Абстрактные мысли подтвердил возбужденный молодой человек, примчавшийся из пансионата, про который уже ползли недобрые слухи. Он прорвался сквозь заслоны полицейских, схватился за голову, рухнул на колени перед трупом, зарыдал в полный голос. Впоследствии выяснилось, что зовут его Алексей, погибшая – его невеста, отдыхают они в пансионате уже неделю, прибыли из города на Неве. Да, потерпевшая – двоюродная племянница члена Конституционного суда. Он это дело не оставит. Парень орал, срывая голос, на угрюмых полицейских, бросался на них с кулаками, плакал, матерился, угрожал, что задействует все свои связи, он добьется, чтобы в этот отвратительный городок не приехал больше ни один отдыхающий. У него родня. У него рычаги. Пришлось похлопать молодого человека по затылку и пригрозить, что если он не хочет возглавить список подозреваемых, то следует поумерить прыть и осветить обстоятельства. Молодой человек споткнулся и стал орать на полтона ниже. Зиночка была сущий ангел, умница, скромница. Но вчера они поссорились (обстоятельства ссоры прилагаются), да так серьезно, что Алексей, хлопнув дверью, убыл из номера и отправился в кафе на центральный пляж, где до глубокой ночи сидел за барной стойкой и надирался пивом. Этот факт подтвердят бармен и две некрасивые девушки, домогавшиеся его благосклонности. Вернулся в номер он в три часа ночи, особо пьяным не был. В спальне царила тишина, он решил, что Зиночка спит, и завалился в гостиной на диване. Проспал до четырех часов дня. Пока очухался, пока пришел в себя… Обнаружил, что постель в спальне заправлена, подруги нет. Волноваться не стал, гуляет где‑ то. А тут еще в пансионат нагрянула полиция, заявила, что в городе проводятся мероприятия по поиску особо опасных уголовников. В общем, волноваться он начал ближе к вечеру, потом услышал от кого‑ то, что за теннисным кортом обнаружен труп.
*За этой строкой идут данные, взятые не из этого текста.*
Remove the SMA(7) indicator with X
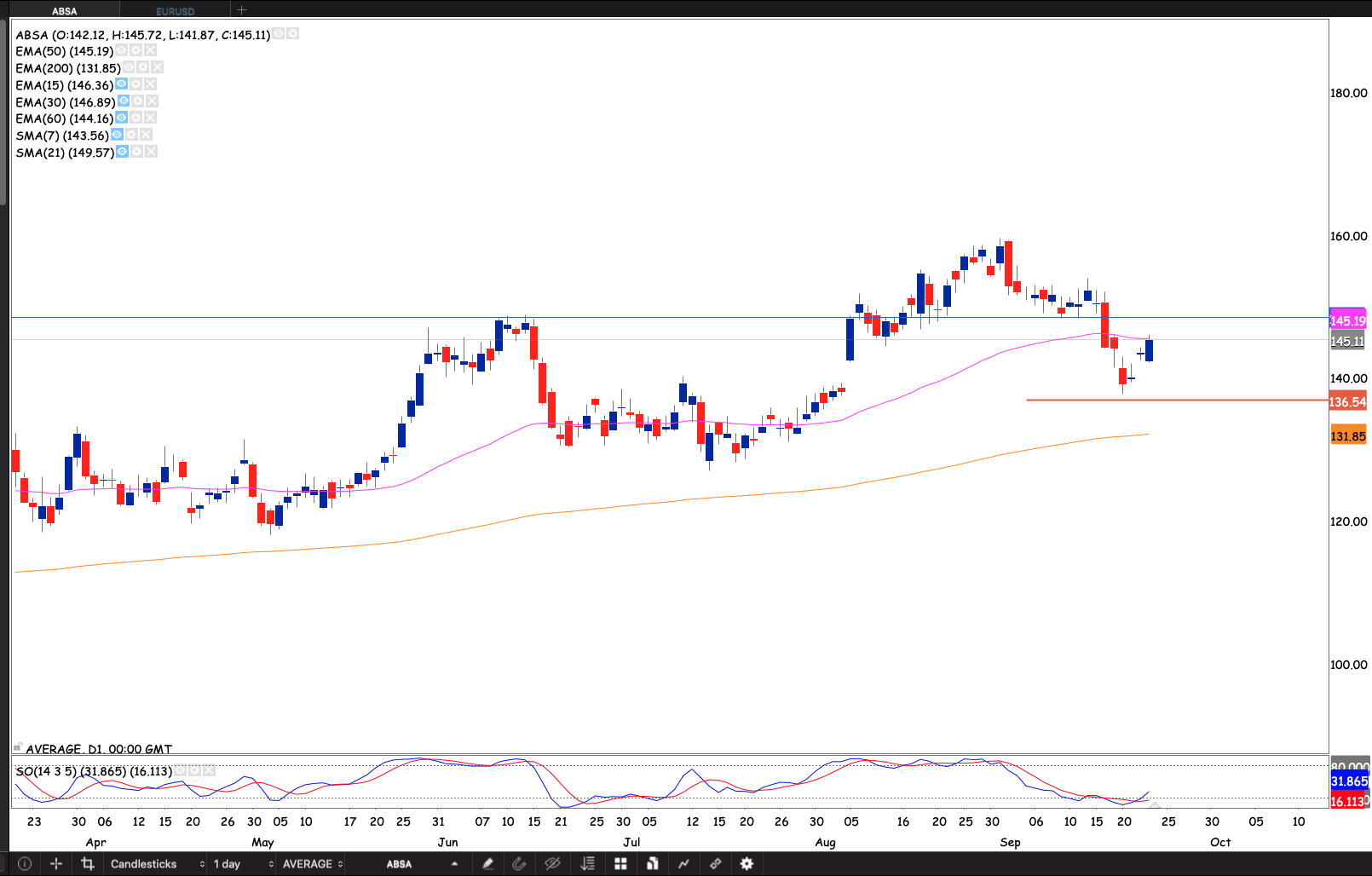The height and width of the screenshot is (876, 1372). 146,135
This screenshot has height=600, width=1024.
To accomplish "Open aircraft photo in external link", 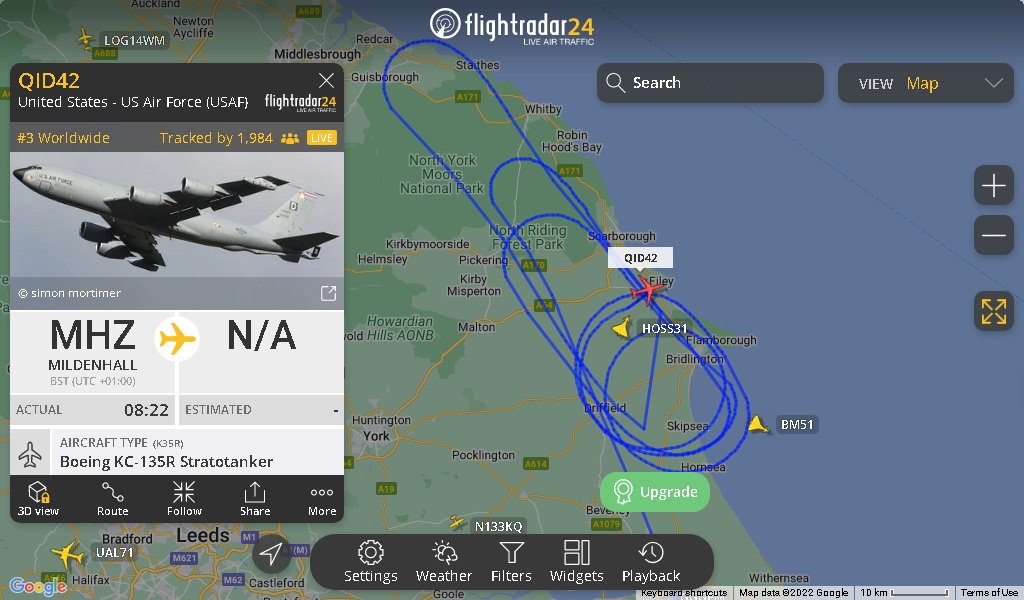I will click(328, 293).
В десять вечера ненавидящий весь белый свет Дементьев добрался до своего гаража в Росинках. Бесполезно что‑ то делать, если не поспишь хотя бы несколько часов. Поднялись стальные жалюзи, «Опель Антара» вкатил в гараж, застыл на положенном месте. Свет включился автоматически. Дементьев закрыл машину и зашагал к противоположной двери, выходящей в сад. Привычные действия, защелка, срабатывание от легкого касания. И лишь оказавшись в саду, закрыв за собой дверь, он тонким чутьем уловил, что что‑ то тут не в порядке. Он застыл, включив боковое зрение, оборвал дыхание. Аллея, проложенная от гаража к дому, была пуста. Ветви кустарников свешивались на дорожку, он категорически отказывался их постригать, считая, что первозданная природа лучше располагает к релаксации, нежели вылизанная и до абсурда обкромсанная. Тишину нарушало лишь попискивание цикад, в доме за ворохами листвы горел свет. Определенно что‑ то не в порядке. В окружающем пространстве присутствовало нечто, не испытывающее к капитану Дементьеву добрых чувств. Этому чувству не было обоснования, он воспитал его годами опасной службы с опасными клиентами.

Дементьев нащупал выключатель за спиной. Погасла лампа в плафоне, призванная в темное время суток освещать задворки. Навалилась темнота, но в ней он чувствовал себя увереннее. Пусть чужие испытывают дискомфорт… Он потянулся к кобуре под рубашкой, извлек миниатюрный «браунинг» с барабанным механизмом, бесшумно взвел курок. Он двигался танцующей походкой, переступая с пятки на носок, ловил ушами посторонние звуки. Намеренно не ускорялся, держал темп, размеренно дышал. Застать его врасплох невозможно, он всегда готов. За сорок секунд пробежал через засыпающий сад, оказался возле крыльца. В доме за задернутыми шторами горел свет. Освещалось и правое крыло – комната со спортивными тренажерами, и наверху, в спальне, работало освещение. Что это с Агатой? Не в ее привычках активировать всю иллюминацию в доме…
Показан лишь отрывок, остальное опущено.